▶ _PASSAGE RETENU_
════════════════

Publicité
Reportage

Au lycée professionnel, la perspective de doubler la durée des stages fait débat

Emmanuel Macron a fait de la réforme du lycée professionnel un chantier majeur du quinquennat. Les enseignants s'interrogent sur le doublement des périodes de stage annoncé. Reportage.

Emmanuel Macron veut « ré-arrimer le lycée professionnel au monde du travail » (photo : le lycée professionnel Julie Daubié de Laon (Aisne)).
Emmanuel Macron veut « ré-arrimer le lycée professionnel au monde du travail » (photo : le lycée professionnel Julie Daubié de Laon (Aisne)). (Frederic MAIGROT/REA)

Par Marie-Christine Corbier

Publié le 31 août 2022 à 18:09Mis à jour le 31 août 2022 à 18:24

Il faut « ré-arrimer le lycée professionnel au monde du travail », lançait Emmanuel Macron la semaine dernière devant les recteurs. Alors que les entreprises ont du mal à recruter, le chef de l'Etat entend « mieux préparer les jeunes au monde de l'entreprise et développer les temps de stage d'au moins 50 % ».

En ce mercredi de rentrée des enseignants, au lycée professionnel Julie Daubié de Laon (Aisne), « l'entreprise » est dans toutes les discussions. « Elle est déjà une réalité au quotidien, c'est une relation de tous les instants », explique le proviseur Cédric Cardoso. Les périodes dites de formation en milieu professionnel sont « l'ADN du lycée professionnel ».

════════════════

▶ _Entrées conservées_
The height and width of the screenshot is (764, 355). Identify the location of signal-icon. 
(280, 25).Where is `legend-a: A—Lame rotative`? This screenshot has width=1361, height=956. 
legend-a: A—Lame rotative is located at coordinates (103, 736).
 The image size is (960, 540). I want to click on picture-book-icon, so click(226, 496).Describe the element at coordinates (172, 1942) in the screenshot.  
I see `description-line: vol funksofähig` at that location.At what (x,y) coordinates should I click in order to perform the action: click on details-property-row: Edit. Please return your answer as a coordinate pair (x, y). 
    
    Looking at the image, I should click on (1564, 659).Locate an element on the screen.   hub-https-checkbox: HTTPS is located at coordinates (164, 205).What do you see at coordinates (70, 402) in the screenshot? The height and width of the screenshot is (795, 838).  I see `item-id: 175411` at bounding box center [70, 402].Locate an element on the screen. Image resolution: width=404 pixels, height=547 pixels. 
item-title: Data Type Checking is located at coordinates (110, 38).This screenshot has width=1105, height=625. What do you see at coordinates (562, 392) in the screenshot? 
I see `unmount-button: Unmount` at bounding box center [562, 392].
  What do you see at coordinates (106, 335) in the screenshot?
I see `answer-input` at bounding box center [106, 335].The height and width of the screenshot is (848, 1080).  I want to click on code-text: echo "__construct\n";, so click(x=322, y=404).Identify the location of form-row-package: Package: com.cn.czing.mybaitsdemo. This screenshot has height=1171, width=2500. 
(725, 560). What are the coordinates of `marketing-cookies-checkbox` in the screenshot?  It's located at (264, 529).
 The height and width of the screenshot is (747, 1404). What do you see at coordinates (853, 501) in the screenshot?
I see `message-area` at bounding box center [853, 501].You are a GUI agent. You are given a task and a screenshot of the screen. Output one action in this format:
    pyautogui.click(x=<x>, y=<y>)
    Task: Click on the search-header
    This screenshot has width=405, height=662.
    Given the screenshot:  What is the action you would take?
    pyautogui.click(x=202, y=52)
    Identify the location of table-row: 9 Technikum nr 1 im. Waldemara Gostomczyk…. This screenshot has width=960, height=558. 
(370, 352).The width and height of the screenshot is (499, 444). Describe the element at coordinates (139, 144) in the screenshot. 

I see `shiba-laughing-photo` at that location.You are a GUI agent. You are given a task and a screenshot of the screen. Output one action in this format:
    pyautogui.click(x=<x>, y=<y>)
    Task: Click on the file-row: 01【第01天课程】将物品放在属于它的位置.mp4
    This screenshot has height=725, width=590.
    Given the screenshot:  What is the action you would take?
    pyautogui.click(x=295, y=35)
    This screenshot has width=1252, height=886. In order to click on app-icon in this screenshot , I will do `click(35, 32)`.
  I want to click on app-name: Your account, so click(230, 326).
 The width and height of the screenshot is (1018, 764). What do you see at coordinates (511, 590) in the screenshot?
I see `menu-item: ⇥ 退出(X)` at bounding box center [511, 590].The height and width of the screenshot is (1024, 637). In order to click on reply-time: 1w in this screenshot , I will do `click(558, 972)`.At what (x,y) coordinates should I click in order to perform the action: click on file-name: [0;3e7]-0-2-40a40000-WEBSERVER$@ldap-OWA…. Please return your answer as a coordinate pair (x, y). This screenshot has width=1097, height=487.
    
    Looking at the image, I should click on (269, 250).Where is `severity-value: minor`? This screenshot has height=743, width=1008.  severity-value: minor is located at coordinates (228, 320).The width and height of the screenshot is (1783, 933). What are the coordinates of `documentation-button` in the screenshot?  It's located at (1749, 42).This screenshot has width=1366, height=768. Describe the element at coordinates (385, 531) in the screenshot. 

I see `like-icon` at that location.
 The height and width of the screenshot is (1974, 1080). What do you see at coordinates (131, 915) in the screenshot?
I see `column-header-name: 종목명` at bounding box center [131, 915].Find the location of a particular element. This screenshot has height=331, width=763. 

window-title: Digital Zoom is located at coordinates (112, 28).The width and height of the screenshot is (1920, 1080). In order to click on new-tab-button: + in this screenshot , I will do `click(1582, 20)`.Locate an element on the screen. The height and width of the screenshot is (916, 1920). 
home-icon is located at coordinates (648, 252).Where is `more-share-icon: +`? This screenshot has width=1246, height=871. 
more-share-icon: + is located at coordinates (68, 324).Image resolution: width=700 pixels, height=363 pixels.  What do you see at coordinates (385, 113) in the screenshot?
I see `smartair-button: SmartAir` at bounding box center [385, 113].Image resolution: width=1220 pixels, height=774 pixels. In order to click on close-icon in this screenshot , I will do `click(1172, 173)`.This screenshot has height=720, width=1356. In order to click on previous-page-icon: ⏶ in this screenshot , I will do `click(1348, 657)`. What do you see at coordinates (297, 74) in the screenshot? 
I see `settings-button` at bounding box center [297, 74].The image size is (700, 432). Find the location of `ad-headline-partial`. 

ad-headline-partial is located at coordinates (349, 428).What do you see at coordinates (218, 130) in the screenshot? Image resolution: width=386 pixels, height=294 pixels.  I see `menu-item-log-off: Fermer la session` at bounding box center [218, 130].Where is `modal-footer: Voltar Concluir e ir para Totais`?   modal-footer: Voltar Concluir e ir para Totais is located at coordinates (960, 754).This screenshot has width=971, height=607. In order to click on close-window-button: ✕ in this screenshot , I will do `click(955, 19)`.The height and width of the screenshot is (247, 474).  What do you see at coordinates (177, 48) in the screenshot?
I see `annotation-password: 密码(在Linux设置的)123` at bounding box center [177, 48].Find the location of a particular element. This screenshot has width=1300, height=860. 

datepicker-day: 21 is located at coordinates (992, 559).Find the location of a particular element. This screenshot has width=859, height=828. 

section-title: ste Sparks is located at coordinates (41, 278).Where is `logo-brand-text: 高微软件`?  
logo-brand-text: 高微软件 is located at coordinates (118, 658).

════════════════

▶ _CONSIGNE DE TRAVAIL 1_
Relevez chacun des passages différents placés entre guillemets dans l'article sur la réforme du lycée professionnel, sans répéter ceux qui reviennent.
▶ _CONSIGNE DE TRAVAIL 2_
Renvoyez à l'identique le passage de l'article qui commence par « Emmanuel Macron a » et se poursuit jusqu'à « stage annoncé. Reportage. ».
Ces entrées proviennent d'une source distincte de l'article.

▶ _RÉPONSE ATTENDUE 1_
« ré-arrimer le lycée professionnel au monde du travail »
« mieux préparer les jeunes au monde de l'entreprise et développer les temps de stage d'au moins 50 % »
« l'entreprise »
« Elle est déjà une réalité au quotidien, c'est une relation de tous les instants »
« l'ADN du lycée professionnel »

▶ _RÉPONSE ATTENDUE 2_
Emmanuel Macron a fait de la réforme du lycée professionnel un chantier majeur du quinquennat. Les enseignants s'interrogent sur le doublement des périodes de stage annoncé. Reportage.